_Work to do:_
Set down the records below word for word, starting at the line that contains "Image resolution: width=981" and stopping after the line that contains "I will coord(33,160).". Include both of those lines.

_Records supplied:_

[START]

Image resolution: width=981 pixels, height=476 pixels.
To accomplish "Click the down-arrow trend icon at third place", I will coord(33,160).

[END]
[START]

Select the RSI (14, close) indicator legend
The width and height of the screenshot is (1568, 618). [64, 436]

[END]
[START]

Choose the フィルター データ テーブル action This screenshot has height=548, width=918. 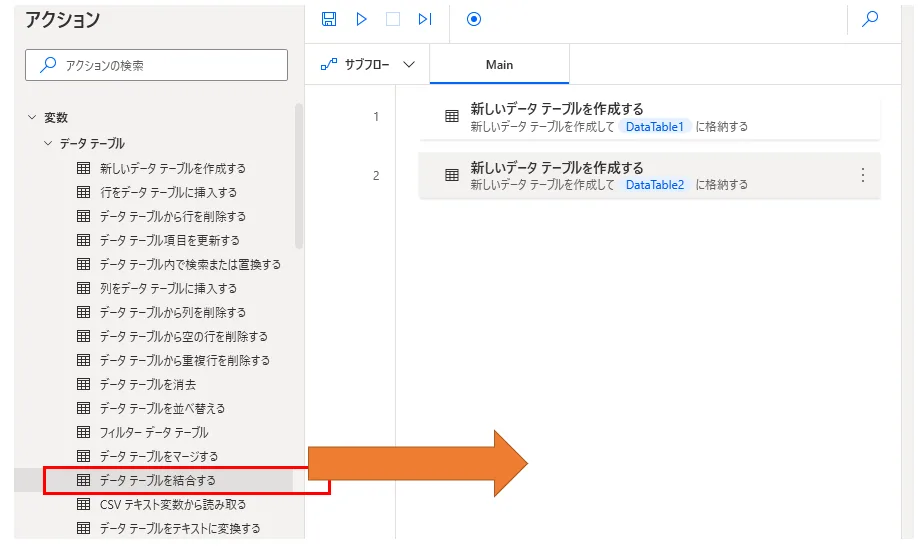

[END]

_Solved exercise:_
Image resolution: width=981 pixels, height=476 pixels.
To accomplish "Click the down-arrow trend icon at third place", I will coord(33,160).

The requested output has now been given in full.